Hence the nostalgia for the robot state and a belief in a feeling-free economy. Hundreds of sci-fi films set their dystopias on some impoverished planet where human emotional intelligence has been disregarded. Feeling is the problem and the robot state carefully remove all things that help develop emotional intelligence. The robot police break up families, discourage lovers by firstly removing all literature and music so they have no reference points for their feelings, and then force the population into controlled breeding programmes. With feeling removed, the fantasy of machine excellence takes over until a digruntled state worker, forgetting his anti-libido medication, accidentally stumbles across an old Charlie Parker saxophone solo or a book of Durer’s woodcuts and the robots short circuit.

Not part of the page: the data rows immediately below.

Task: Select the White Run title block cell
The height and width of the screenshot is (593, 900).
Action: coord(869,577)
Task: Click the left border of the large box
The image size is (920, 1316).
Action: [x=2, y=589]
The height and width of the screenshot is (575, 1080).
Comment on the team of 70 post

But these dystopian fantasies of a regulated humanity, with clear rational responses, despite the totalitarian overtones, nonetheless suggest a strong desire. Are they desirable and can they ever be achieved? Visions are more about meaning than feeling. As long as the discussion is focused on feelings alone, we’ve already gone wrong — we’re then stuck in the bipolar states. Mania offers a simulacrum of meaning through very real feeling; it gives way to depression when the illusion is broken. The focus on feeling invites bipolarity because it tries to dispense with meaning – with what the feeling is about.

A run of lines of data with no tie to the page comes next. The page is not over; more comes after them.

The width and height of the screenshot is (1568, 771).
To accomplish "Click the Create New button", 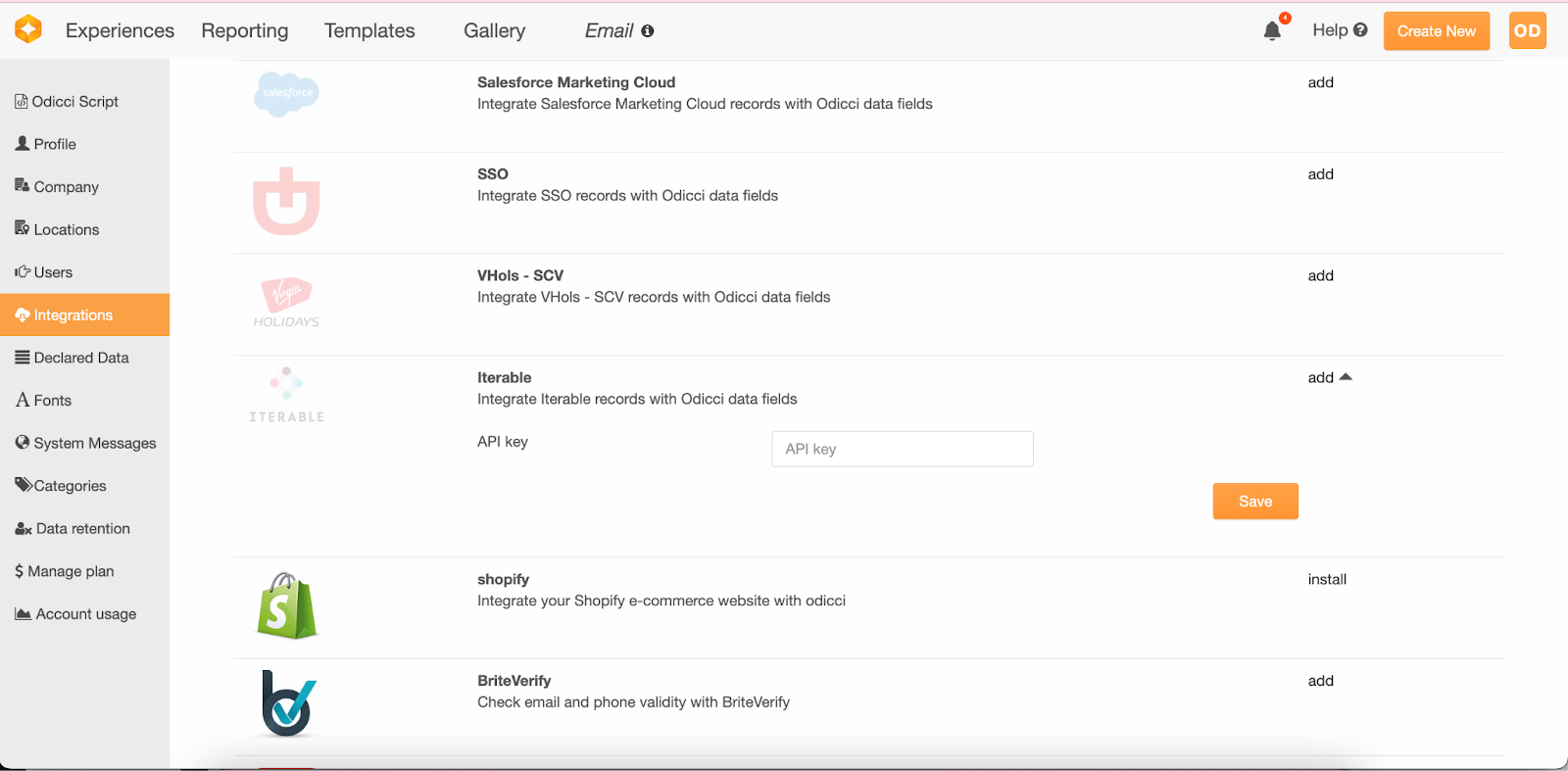I will coord(1436,31).
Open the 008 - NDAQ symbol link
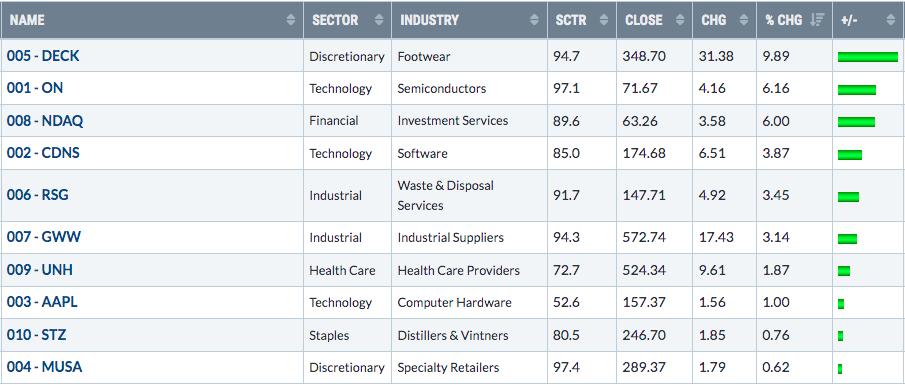The height and width of the screenshot is (385, 905). point(45,121)
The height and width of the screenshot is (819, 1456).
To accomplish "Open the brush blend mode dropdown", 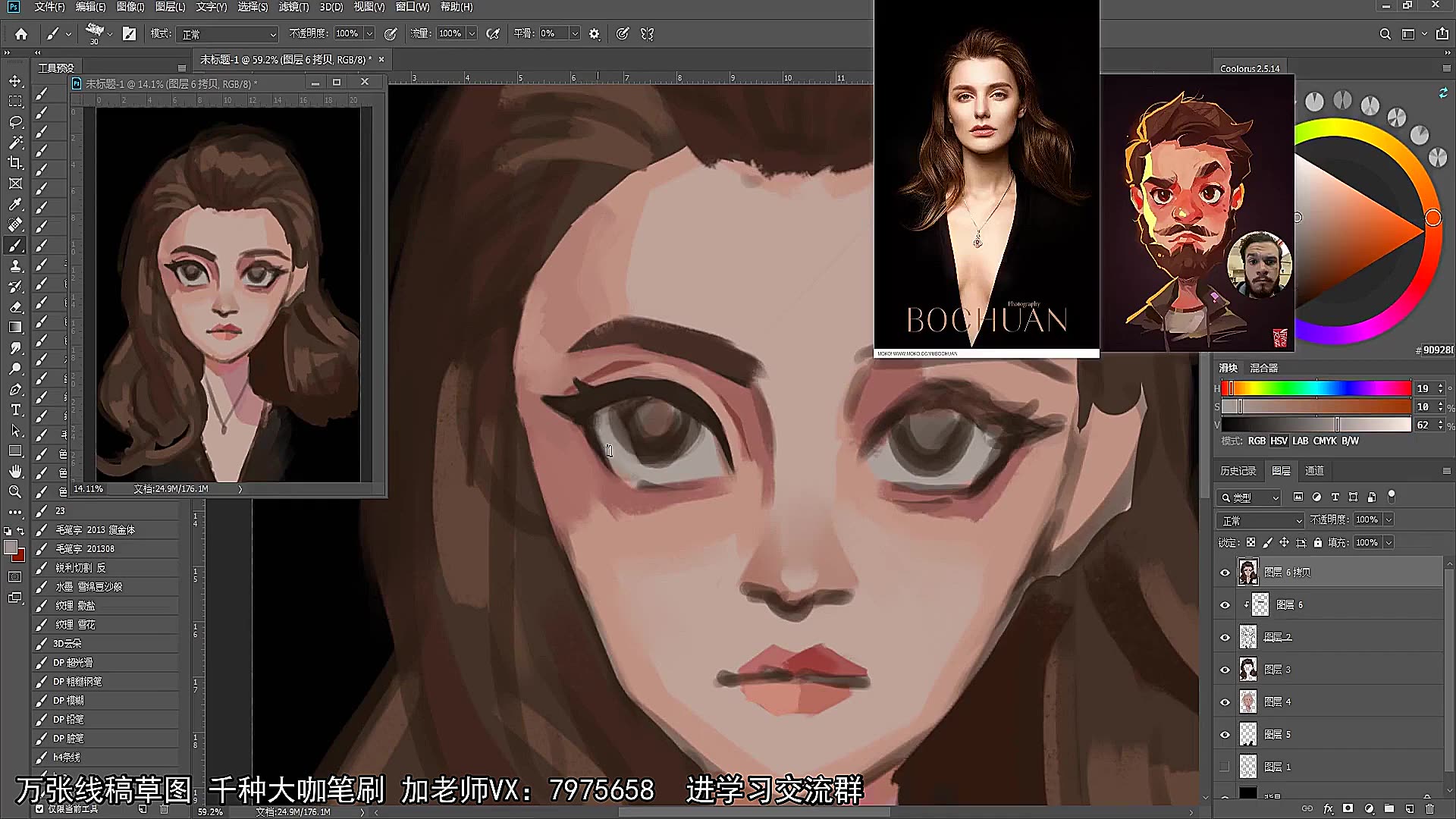I will coord(228,34).
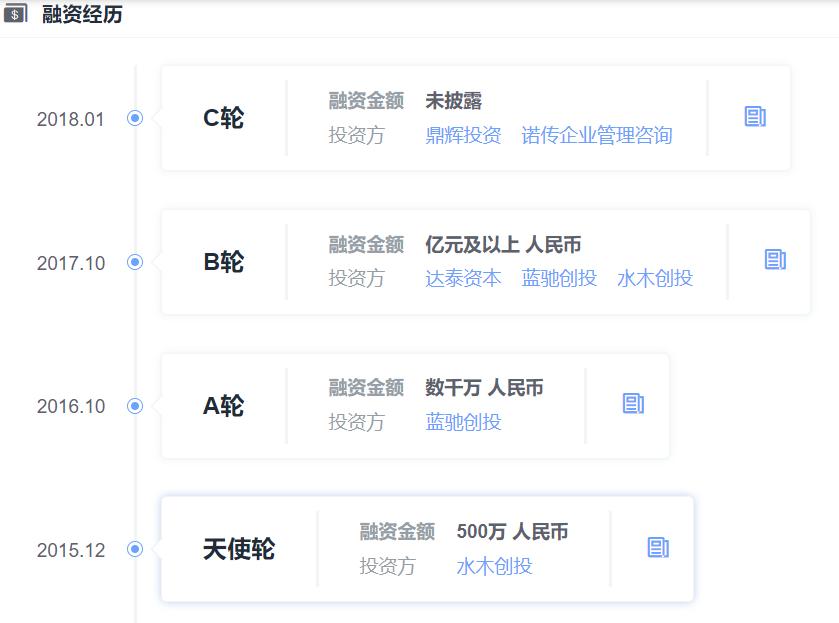This screenshot has height=623, width=839.
Task: Open the news document icon for C轮
Action: [x=755, y=117]
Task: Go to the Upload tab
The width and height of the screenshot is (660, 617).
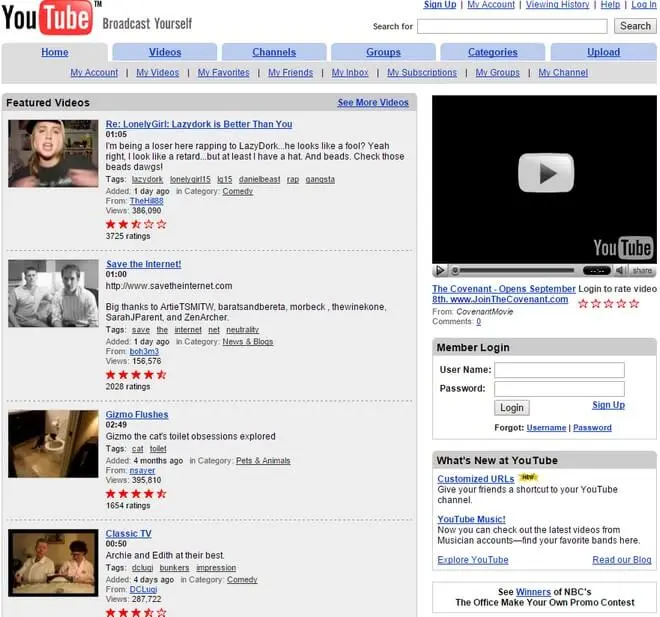Action: pos(603,52)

I wonder. Our emotional states certainly spill into every other activity. Humanity’s physical problems have a sad record of influence in history ( think of Napoleon’s fistula which put him in such a foul, conquering mood, or even Alexander the Great’s IBS which forced him to seek release in the distraction of battle). But are the booms and busts of bi-polar markets built into all human endeavours? Is capitalism’s creative destruction the projection onto society of a basic human model?
My own father with his good-natured pessimism (“after a certain age you have to be an imbecile to think life’s got any meaning”) has influenced me more than I realize. His grey roof garden, concrete vision and joy of sweeping crumbs off a cold kitchen floor are all now pleasures I share. I’ve tried to riot among floral displays, throw caution to the wind, take drugs to muffle that internal authoritarian voice but unsuccessfully.
Now, though, I can almost share his vision of humans of the future inhabiting cubicles in a ‘pellet society.’ Every food combination has been reduced to brown floating sticks (the sort one feeds Koi carp) and we sit, quietly, within our cubicles, with one tube bringing pellets and another removing waste. This is my father’s vision of a well-regulated meaning-free economy, insulated from the shocks of human life.
But this social state merely offers another type of analogy with humanity: this is a world order where all the transactions are governed by depression. Even if we are condemned to express our economics through our emotions, understanding the pathologies behind our social states might show us a way out of reckless bi-polarity. To find a different analogy for our government and economic interests is to discover a previously unknown organ. Where will it be? Keynes’ animal spirits inhabit us all, not just the markets. To grow a new, liberating limb which has the versatility of an elephant’s trunk or a new gland that harnesses for good our boom and bust mood-swings—this is what we must hope for: a change in consciousness where a new mental state moulds a different reality.
(This piece first appeared on Open Democracy when Dominique Strauss-Kahn or more importantly Dominique Strauss-Kahn’s erection seemed to have penetrated every newspaper editor and brought down the IMF. The first time I know of such a well-documented erection causing monetary chaos.)